“Options” and the “overconfidence bias”


 


Option trading has always been lucrative for retail investors. They buy options expecting it to turn into a jackpot that will woo away all their worries. In this article am going to share the story of Nitin and discuss one of his recent trades.

Nitin was away from the futures and options for about one and a half years after he realized it to be more of a “zero-sum game”. From his past experiences, he was aware that one can make decent profits in a single trade and can lose 2x or 3x of it on the other.

 So, here’s the story.

 On 14 January 2021, at around 1 PM, he got a notification on his mobile.

 “Jubilant FoodWorks to consider subdivision/stock split on Feb 2”.

 The news was during the market hours and was not very much spread over the internet. Also, a day before, he had come to know that the lot size of Jubilant is only 125 and hence required less capital and so the risk.

 The stock was trading at around 3940 and he initially took ‘x’ lots of CE 4200 (call option). There was some movement on the upside, and he traded twice to earn some profits. After the initial two trades, greed took over. He attempted for the third one anticipating that the price will rise, if not today then surely before expiry, which was still more than a week away. However, the overall market was showing some weakness and the stock price too moved a bit lower. His conviction or the ‘overconfidence bias’ led him to average the price with more lots. However, the stock price couldn’t recover, and the CE 4200 closed at around 33 (while his average price was about Rs. 43).

 He carried over the position for next week (15 & 16 Jan being the weekend).

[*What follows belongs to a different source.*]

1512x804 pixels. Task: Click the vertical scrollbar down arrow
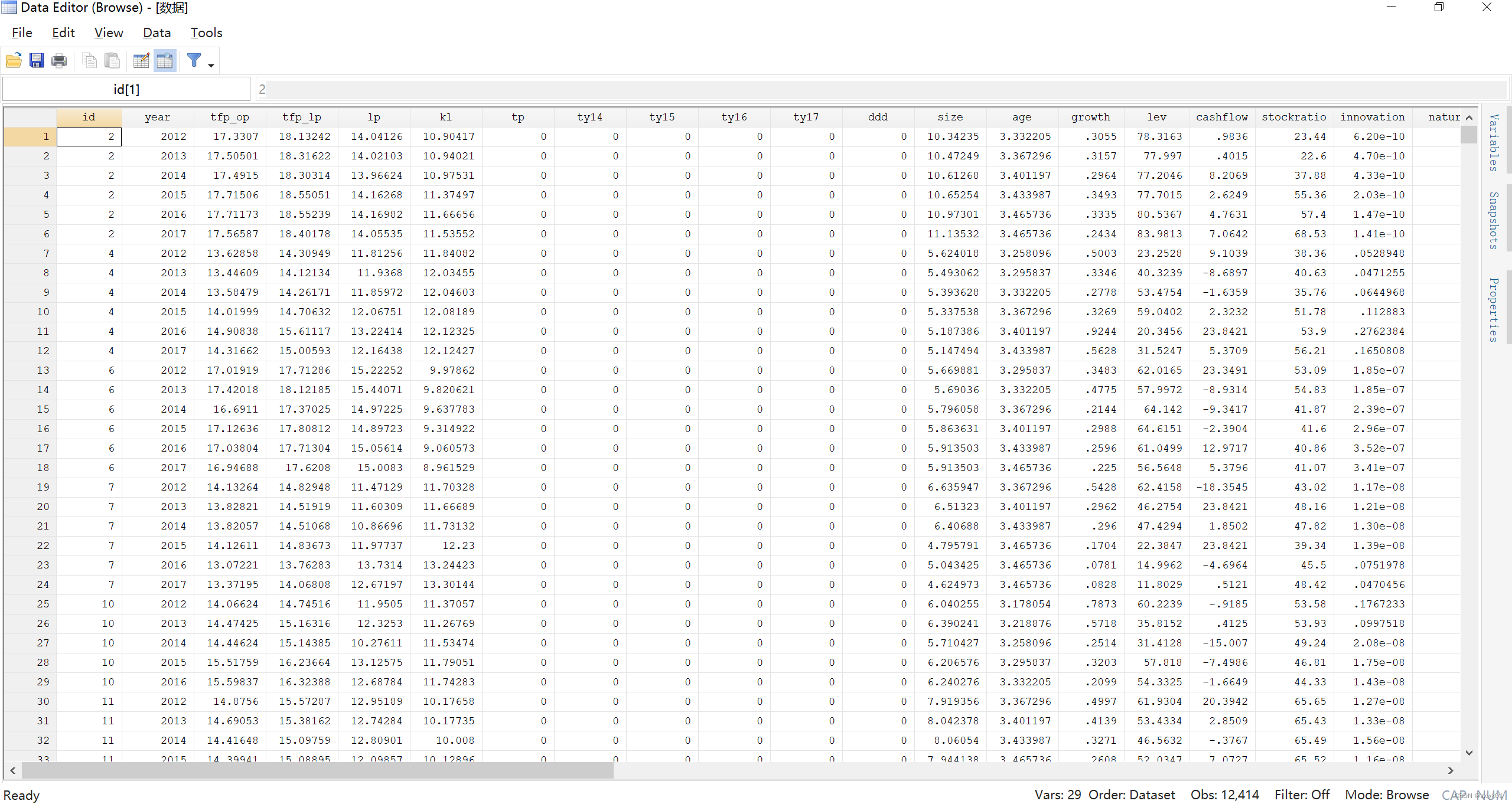click(x=1469, y=753)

 This is what happened to NIFTY and the stock the next Monday.

 NIFTY 50



Jubilant FoodWorks


There was a selling spree in the broader markets with FIIs withdrawing money from the Indian market. Reason???

-        High inflation

-        Upcoming FED’s meeting and the chances of an interest rate hike

-        Tussle between Russia and the USA over Ukraine

-        Various rumors related to the Indian budget

 

The greater the fall, the more the rumors and the reasons. Nitin was still confident of Jubilant FoodWorks and the overall market recovering before the expiry as the budget and the Jubilant’s Board meeting, both were in the first week of February. He did some averaging again on Monday and for the rest of the week kept hoping for a bounce bank.

 

In general, the news of a stock split pushes the stock to the upper levels as it would become more liquid and convenient for retail investors to trade. However, Jubilant FoodWorks went the other way. The price kept falling to near 3300 on the day of expiry. Though he exited his position a couple of days before the expiry, he had already realized a significant loss due to his ‘overconfidence’ and the lack of risk management practices.  

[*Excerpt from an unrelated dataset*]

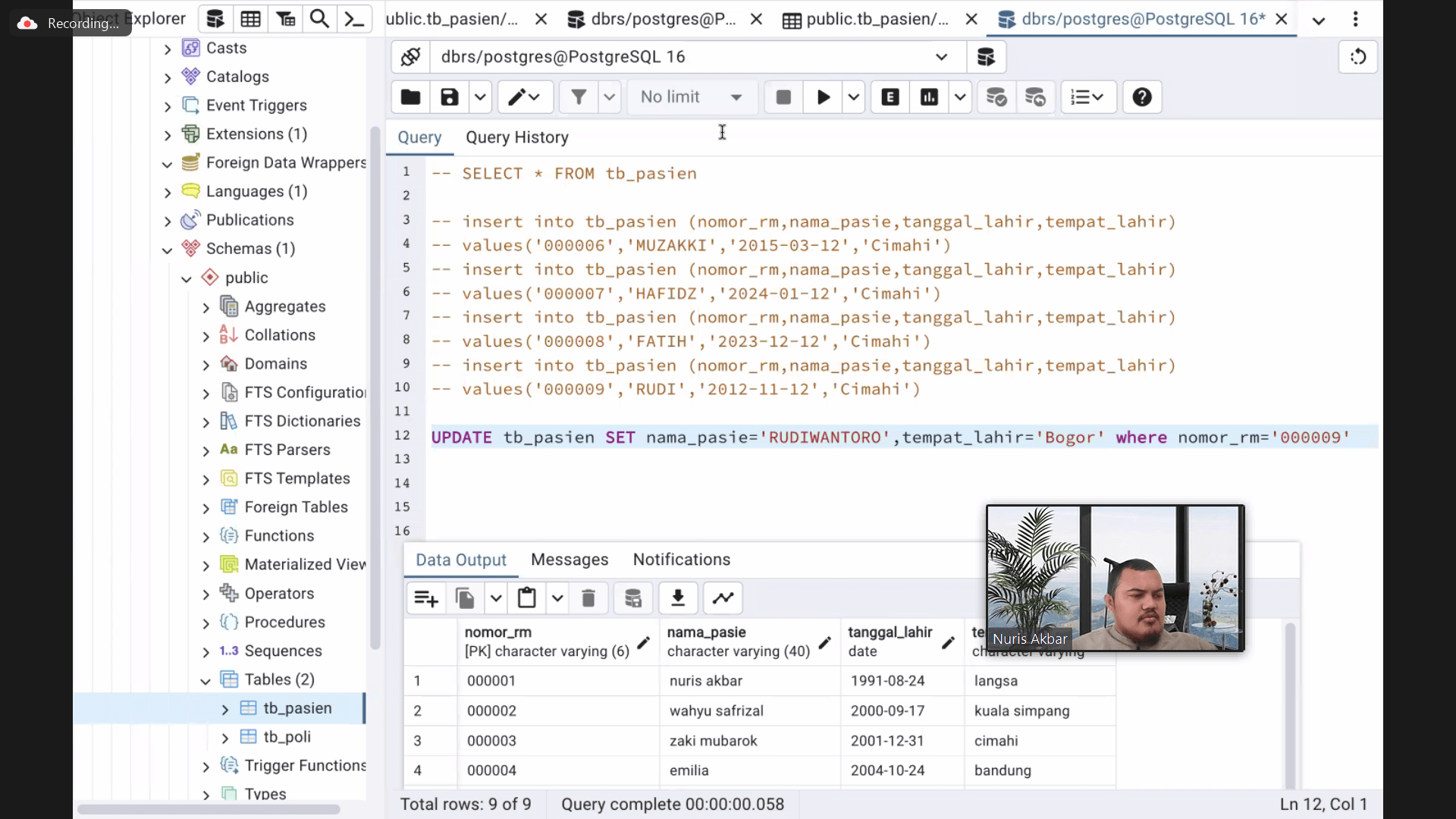
Task: Download results as CSV file
Action: 678,598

The only way to be profitable in F&O is when you have a proper trading system that minimizes the emotional interference and is a system built on a strong risk management framework (also, to have a better probability of profits you need to be an option seller than a buyer). Additionally, you should have a strong knowledge of various trading strategies such as straddles, butterfly, etc.  

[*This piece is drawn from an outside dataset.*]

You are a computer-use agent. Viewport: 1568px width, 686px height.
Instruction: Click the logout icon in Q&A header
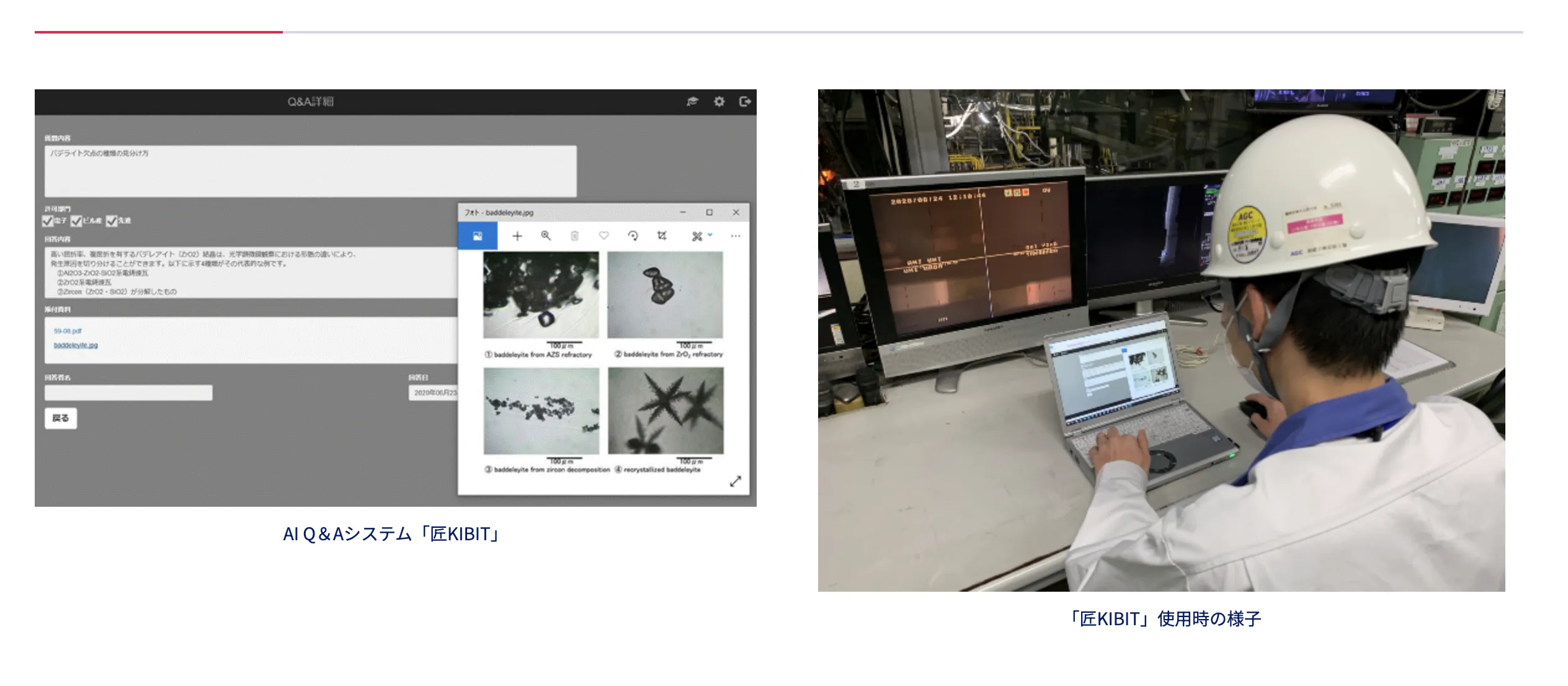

Until and unless these are in place and you are still making profits, consider it as your luck!

Moral of the story:

-        Do not fall in love with a stock and keep hoping for a possible up move

-        Be cautious while carrying a position (in options) overnight, especially over the weekend

-        Markets are not driven by the retail investors; any event may have already been reflected in the stock price before actually becoming ‘news’. According to the Efficient Markets Hypothesis (EMH), the asset prices incorporate all available information.